§ **YOUR GOAL**
Beneath this task are records; print exactly the stretch of them from the line with "Image resolution: width=1484, height=2500." through the line with "Carrito (974, 80)", both ends included.

Top of DATA PROVIDED

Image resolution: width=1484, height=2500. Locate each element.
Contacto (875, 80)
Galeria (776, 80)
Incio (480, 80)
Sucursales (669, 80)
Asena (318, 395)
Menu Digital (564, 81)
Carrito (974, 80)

Bottom of DATA PROVIDED
Top of DATA PROVIDED

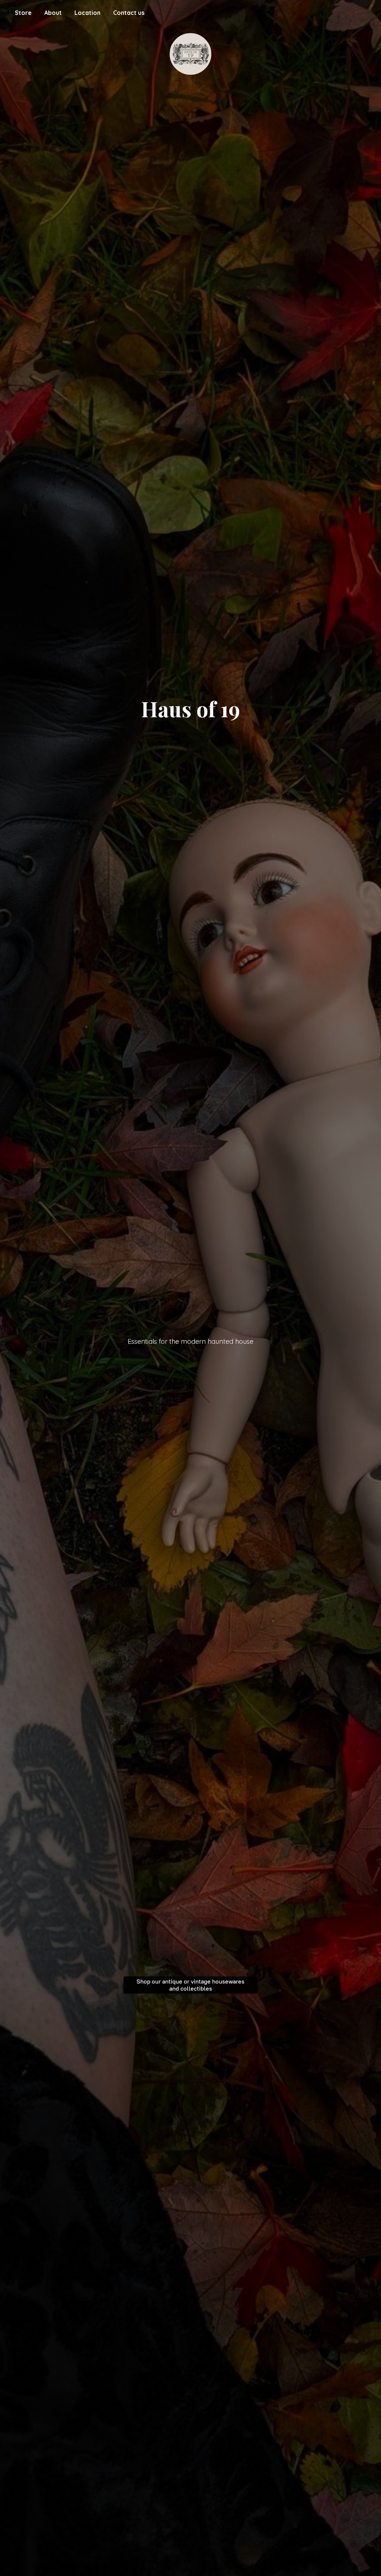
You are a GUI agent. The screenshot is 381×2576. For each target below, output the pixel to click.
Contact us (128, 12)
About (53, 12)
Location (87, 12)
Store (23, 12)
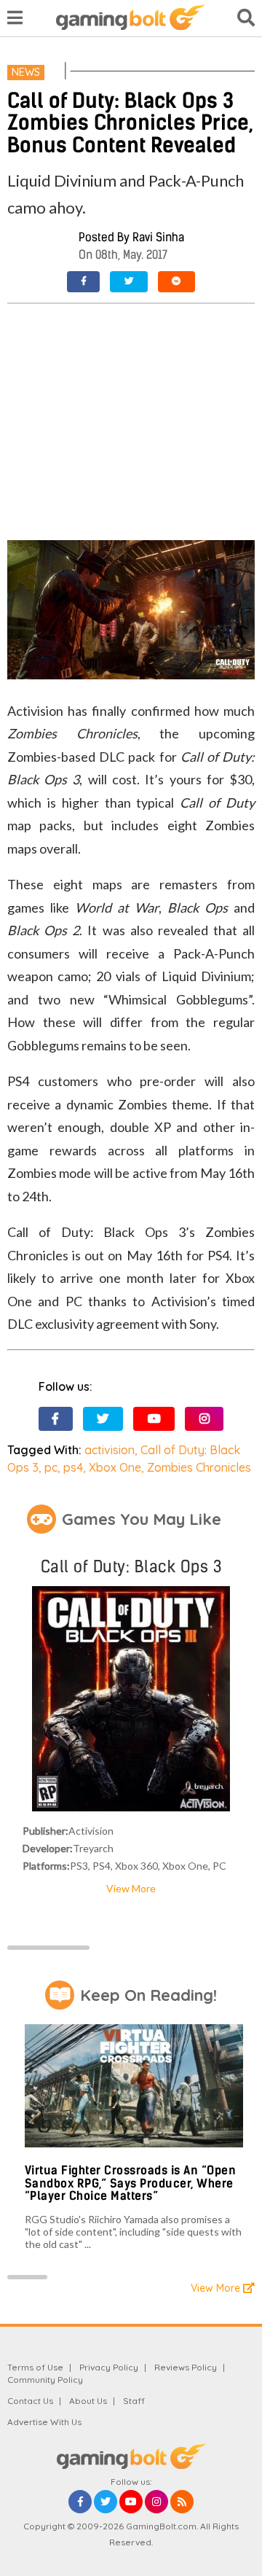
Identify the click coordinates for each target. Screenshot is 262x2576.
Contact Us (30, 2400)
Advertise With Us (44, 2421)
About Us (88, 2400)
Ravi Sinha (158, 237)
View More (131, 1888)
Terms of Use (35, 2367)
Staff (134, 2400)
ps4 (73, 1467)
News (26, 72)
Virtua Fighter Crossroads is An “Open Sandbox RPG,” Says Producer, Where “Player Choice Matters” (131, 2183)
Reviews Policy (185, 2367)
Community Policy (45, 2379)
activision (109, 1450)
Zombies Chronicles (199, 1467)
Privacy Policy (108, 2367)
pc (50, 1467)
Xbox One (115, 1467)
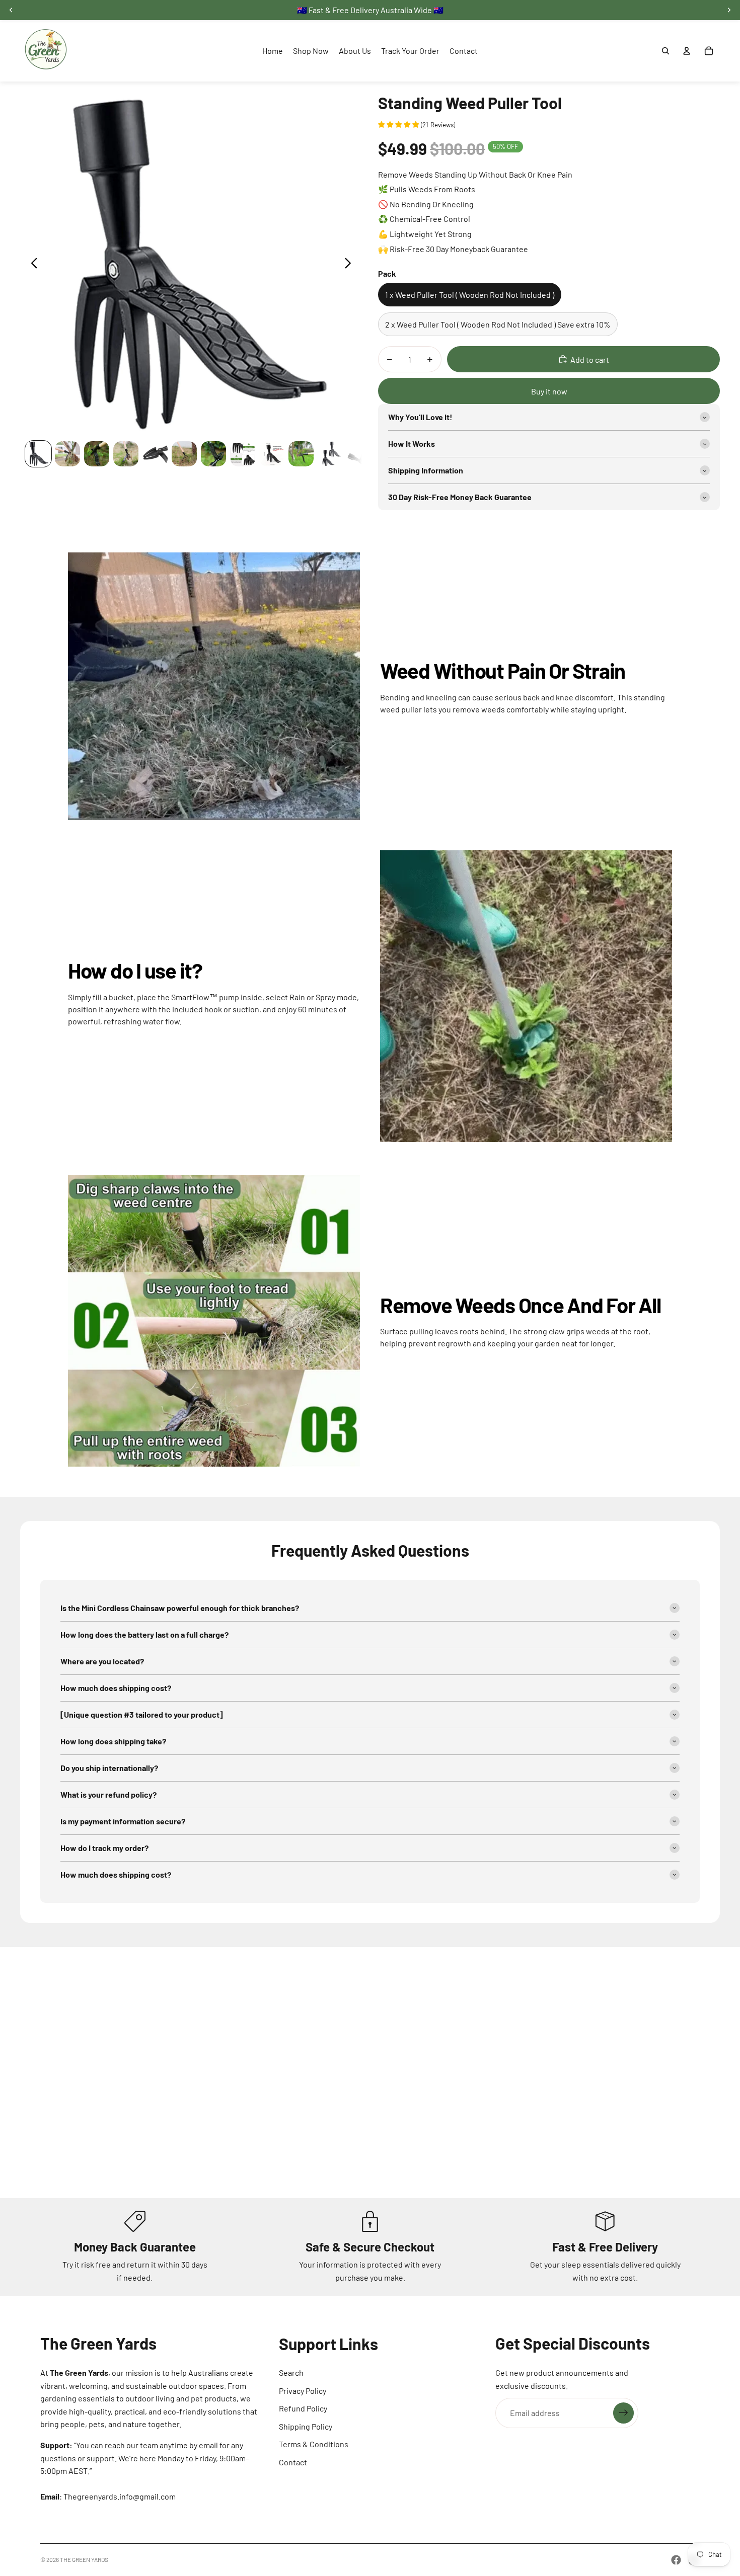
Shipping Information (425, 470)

Bottom of DATA PROVIDED

§ **ANSWER TO THE PROBLEM**
Image resolution: width=1484, height=2500. Locate each element.
Contacto (875, 80)
Galeria (776, 80)
Incio (480, 80)
Sucursales (669, 80)
Asena (318, 395)
Menu Digital (564, 81)
Carrito (974, 80)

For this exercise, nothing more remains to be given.